- The Washington Times - Thursday, September 16, 2004

As George W. Bush mounts a strong comeback in the polls, stock market averages mount their own stealth recovery. There’s a clear link here. If the president is re-elected, tax rates on capital will stay low and may even drop some more. Wall Street likes this.

Mr. Bush’s tax reform concept focuses on reducing multiple taxation of saving and investment. Under current law, the same income dollar is taxed once as work effort, then as corporate earnings, as dividends, as capital gains and then a fifth time as inheritance. This is a capital killer.

Without capital, there is no investment funding for the very businesses — large, small, old or new — that create jobs. Levying tax penalties on capital, as Sen. John Kerry would do if elected, would curtail the supply of the very seed corn necessary to grow the American economy. Capital is labor’s best friend. John F. Kennedy understood but his Democratic Party has long since forgotten this.

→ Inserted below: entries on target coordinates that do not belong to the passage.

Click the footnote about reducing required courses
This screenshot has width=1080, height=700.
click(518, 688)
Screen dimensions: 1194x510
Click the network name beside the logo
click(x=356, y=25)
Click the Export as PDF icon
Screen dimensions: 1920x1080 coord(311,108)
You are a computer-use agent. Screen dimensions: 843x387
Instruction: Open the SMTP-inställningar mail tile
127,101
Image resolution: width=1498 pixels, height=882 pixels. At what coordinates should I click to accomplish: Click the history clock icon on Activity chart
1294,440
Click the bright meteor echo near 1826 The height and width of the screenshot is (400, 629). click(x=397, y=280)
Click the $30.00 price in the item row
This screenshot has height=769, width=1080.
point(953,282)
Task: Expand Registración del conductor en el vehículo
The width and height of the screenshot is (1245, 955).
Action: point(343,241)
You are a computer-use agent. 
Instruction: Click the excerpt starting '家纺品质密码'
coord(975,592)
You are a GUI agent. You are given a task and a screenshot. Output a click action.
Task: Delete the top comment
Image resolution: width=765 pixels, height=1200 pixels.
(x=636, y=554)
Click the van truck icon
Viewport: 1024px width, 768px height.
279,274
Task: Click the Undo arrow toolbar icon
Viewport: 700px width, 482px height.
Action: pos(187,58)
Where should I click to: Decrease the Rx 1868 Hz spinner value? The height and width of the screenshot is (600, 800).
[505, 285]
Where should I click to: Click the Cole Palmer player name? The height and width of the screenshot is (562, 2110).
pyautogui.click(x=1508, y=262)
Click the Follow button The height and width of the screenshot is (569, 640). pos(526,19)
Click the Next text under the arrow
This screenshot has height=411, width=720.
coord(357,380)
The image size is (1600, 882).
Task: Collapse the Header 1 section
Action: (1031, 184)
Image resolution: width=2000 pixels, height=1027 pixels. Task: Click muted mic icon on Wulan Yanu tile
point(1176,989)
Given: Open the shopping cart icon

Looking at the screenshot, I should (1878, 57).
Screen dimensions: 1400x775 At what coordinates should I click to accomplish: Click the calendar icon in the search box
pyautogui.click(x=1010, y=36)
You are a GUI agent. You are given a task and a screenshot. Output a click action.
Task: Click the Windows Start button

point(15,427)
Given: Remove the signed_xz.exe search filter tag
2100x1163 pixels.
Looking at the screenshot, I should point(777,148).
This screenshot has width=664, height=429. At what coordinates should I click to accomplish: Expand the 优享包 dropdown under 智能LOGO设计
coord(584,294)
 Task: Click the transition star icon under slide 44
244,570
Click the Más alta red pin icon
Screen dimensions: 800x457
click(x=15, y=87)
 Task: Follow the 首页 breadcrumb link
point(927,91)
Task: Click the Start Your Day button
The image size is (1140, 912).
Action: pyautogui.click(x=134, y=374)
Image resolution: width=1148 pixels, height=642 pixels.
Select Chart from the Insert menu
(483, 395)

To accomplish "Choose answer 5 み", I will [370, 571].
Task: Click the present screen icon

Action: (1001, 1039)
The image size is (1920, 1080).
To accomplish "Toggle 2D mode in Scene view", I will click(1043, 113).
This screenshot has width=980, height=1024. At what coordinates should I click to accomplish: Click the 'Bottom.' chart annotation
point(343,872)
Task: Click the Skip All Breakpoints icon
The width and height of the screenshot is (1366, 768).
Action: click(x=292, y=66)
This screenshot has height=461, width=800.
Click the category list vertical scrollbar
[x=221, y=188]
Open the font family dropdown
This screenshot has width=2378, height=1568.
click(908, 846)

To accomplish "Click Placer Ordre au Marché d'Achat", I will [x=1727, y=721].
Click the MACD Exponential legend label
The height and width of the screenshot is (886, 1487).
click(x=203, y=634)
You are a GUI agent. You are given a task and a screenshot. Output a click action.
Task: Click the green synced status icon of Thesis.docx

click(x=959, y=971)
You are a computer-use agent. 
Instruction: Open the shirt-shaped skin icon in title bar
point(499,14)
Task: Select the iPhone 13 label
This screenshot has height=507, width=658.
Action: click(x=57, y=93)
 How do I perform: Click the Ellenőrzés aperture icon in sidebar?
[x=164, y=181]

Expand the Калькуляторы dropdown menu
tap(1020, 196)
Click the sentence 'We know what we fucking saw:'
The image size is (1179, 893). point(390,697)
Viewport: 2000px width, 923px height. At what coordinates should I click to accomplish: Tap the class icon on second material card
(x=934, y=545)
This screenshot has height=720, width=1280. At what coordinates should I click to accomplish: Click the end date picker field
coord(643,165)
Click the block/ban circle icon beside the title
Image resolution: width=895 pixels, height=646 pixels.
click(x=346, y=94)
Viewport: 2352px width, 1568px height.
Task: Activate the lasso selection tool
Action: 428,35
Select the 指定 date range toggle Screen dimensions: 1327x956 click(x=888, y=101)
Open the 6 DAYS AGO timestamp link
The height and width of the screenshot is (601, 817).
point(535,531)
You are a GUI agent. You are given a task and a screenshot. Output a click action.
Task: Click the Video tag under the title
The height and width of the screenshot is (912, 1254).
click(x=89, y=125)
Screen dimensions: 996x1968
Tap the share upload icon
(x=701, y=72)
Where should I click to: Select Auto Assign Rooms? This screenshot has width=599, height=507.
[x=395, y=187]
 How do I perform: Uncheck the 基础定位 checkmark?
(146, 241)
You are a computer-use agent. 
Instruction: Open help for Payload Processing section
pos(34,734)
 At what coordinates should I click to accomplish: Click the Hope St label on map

Mr. Kerry’s Europeanized domestic plan would set up tax penalties on capital formation, upward mobility and formation of job-creating businesses. For the 90 million-strong investor class, Mr. Kerry’s taxes on dividends, capital gains and the most successful earners are a tax on the stock market — and therefore a tax on economic growth and wealth creation.

On the flip side, Mr. Bush would use personal control, individual responsibility and tax-free savings accounts to create new wealth for retirement, health care and education. This is his ownership-society vision. It would represent a sea-change in policy. Instead of government-directed solutions, Mr. Bush would move the country toward consumer- and investor-based solutions. Government dependency would end.

The stock market is a proxy for the future value of private-sector free-enterprise. So it’s no wonder share prices rise along with Mr. Bush’s polls. Online pay-to-play trading markets show sizable Bush leads. The Iowa Electronic Market has Mr. Bush at 57 cents and Mr. Kerry at 43 cents. A month ago, these contracts were dead even. The Tradesport.com market has Mr. Bush at an incredible $63 and Mr. Kerry at a dismal $35.

The Gallup poll has Mr. Bush ahead 52 percent to 45 percent. More revealing, Gallup shows a major Bush move in key battleground states. In Missouri, Bush is up 14 points; in Ohio and Wisconsin,up 9 points; In Pennsylvania, he’s about even.

Noteworthy is the new horse race in New Jersey. The Newark Star Ledger/Eagleton/ Rutgers poll shows Mr. Kerry’s lead has shrunk from 20 points to just 4. Why the drop?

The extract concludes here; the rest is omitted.